Records from a dataset
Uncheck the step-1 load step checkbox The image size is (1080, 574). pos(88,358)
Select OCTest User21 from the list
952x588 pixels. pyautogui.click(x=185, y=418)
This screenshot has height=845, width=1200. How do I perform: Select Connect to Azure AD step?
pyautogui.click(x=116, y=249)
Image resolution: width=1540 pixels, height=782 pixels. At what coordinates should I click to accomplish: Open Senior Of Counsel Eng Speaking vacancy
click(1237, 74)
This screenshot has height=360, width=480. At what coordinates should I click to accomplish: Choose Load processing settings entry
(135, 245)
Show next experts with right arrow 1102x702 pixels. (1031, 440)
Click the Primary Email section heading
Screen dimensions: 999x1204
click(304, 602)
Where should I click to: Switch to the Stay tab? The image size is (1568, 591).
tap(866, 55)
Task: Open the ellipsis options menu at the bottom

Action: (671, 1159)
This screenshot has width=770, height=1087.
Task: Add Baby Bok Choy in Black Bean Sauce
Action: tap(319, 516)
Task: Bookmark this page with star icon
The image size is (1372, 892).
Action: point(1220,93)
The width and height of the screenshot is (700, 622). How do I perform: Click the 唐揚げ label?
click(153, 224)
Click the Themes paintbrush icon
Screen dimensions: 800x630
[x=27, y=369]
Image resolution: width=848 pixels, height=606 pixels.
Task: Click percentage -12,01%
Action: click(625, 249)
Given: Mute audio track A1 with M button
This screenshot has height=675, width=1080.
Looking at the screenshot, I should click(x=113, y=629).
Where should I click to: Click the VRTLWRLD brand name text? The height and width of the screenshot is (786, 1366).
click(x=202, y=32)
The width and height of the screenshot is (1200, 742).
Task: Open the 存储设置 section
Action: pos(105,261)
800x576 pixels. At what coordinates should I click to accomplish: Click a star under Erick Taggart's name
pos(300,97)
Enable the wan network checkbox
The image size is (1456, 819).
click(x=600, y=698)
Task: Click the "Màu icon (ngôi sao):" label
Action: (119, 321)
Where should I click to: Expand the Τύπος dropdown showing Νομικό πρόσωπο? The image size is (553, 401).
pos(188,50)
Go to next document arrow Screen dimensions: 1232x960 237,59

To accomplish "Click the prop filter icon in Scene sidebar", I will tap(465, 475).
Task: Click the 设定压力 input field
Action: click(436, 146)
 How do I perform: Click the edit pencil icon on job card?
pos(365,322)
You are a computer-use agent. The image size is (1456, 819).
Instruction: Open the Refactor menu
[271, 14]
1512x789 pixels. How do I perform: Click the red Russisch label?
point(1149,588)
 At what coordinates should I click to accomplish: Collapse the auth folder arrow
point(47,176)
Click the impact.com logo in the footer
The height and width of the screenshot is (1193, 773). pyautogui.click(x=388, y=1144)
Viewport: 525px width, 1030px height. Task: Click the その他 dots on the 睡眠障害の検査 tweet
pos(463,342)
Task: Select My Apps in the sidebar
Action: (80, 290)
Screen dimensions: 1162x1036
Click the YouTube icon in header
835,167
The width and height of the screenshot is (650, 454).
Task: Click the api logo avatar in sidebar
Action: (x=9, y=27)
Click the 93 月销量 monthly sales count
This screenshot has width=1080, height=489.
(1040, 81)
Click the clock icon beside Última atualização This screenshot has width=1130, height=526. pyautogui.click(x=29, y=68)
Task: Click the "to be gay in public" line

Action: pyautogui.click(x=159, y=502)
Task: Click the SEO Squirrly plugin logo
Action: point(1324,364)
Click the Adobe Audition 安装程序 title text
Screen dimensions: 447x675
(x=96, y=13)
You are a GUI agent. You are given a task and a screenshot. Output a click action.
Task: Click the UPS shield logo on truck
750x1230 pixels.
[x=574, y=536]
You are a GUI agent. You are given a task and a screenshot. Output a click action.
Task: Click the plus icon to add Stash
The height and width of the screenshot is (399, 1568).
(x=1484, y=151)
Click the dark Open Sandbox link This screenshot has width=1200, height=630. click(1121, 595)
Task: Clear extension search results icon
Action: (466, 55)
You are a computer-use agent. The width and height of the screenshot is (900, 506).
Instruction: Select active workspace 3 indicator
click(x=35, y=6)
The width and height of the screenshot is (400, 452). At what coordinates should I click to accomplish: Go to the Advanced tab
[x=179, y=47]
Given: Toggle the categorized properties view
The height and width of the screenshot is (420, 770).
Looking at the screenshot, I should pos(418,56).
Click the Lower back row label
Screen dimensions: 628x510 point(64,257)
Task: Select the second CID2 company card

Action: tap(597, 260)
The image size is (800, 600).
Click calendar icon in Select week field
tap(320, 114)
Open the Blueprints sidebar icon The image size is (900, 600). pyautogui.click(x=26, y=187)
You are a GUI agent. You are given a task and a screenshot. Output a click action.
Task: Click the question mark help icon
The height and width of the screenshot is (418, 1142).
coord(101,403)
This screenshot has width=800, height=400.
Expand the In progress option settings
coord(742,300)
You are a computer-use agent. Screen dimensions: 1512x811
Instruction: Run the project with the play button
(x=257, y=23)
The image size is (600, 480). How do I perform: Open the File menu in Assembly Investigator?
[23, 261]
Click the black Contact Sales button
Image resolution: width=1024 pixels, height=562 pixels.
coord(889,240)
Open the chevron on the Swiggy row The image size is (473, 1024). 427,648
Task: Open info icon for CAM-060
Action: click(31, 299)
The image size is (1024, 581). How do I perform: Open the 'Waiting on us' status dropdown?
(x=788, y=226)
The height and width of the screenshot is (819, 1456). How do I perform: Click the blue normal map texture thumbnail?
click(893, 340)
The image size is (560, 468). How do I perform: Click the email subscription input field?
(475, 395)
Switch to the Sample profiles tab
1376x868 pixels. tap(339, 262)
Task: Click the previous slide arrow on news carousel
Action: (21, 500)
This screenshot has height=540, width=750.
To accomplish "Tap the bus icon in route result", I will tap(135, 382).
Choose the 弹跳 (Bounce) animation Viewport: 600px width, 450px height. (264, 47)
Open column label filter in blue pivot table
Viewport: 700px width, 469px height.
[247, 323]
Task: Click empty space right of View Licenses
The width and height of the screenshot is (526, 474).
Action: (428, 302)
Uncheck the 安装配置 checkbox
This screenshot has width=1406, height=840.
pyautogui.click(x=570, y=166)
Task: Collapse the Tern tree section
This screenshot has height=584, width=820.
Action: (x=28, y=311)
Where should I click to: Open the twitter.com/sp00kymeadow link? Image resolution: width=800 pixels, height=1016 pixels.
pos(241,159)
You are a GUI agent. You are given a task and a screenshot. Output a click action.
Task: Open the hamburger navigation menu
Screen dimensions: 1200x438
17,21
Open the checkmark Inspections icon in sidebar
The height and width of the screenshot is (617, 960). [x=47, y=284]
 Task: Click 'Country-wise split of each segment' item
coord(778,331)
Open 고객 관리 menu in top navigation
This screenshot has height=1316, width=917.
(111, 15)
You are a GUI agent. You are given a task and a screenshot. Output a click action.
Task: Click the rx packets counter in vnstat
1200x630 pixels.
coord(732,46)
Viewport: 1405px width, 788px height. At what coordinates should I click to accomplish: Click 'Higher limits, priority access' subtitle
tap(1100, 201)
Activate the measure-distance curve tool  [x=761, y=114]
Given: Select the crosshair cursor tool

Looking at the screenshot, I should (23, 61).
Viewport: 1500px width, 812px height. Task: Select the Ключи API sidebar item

## Do this:
Convert the listing above, from the line with "The image size is (600, 480)." to the line with "pos(241,159)", into a numbered list, omitting blank lines.

## Written solution:
1. The image size is (600, 480). How do I perform: Open the File menu in Assembly Investigator?
2. [23, 261]
3. Click the black Contact Sales button
4. Image resolution: width=1024 pixels, height=562 pixels.
5. coord(889,240)
6. Open the chevron on the Swiggy row The image size is (473, 1024). 427,648
7. Task: Open info icon for CAM-060
8. Action: click(31, 299)
9. The image size is (1024, 581). How do I perform: Open the 'Waiting on us' status dropdown?
10. (x=788, y=226)
11. The height and width of the screenshot is (819, 1456). How do I perform: Click the blue normal map texture thumbnail?
12. click(893, 340)
13. The image size is (560, 468). How do I perform: Click the email subscription input field?
14. (475, 395)
15. Switch to the Sample profiles tab
16. 1376x868 pixels. tap(339, 262)
17. Task: Click the previous slide arrow on news carousel
18. Action: (21, 500)
19. This screenshot has height=540, width=750.
20. To accomplish "Tap the bus icon in route result", I will tap(135, 382).
21. Choose the 弹跳 (Bounce) animation Viewport: 600px width, 450px height. (264, 47)
22. Open column label filter in blue pivot table
23. Viewport: 700px width, 469px height.
24. [247, 323]
25. Task: Click empty space right of View Licenses
26. The width and height of the screenshot is (526, 474).
27. Action: (428, 302)
28. Uncheck the 安装配置 checkbox
29. This screenshot has width=1406, height=840.
30. pyautogui.click(x=570, y=166)
31. Task: Collapse the Tern tree section
32. This screenshot has height=584, width=820.
33. Action: (x=28, y=311)
34. Where should I click to: Open the twitter.com/sp00kymeadow link? Image resolution: width=800 pixels, height=1016 pixels.
35. pos(241,159)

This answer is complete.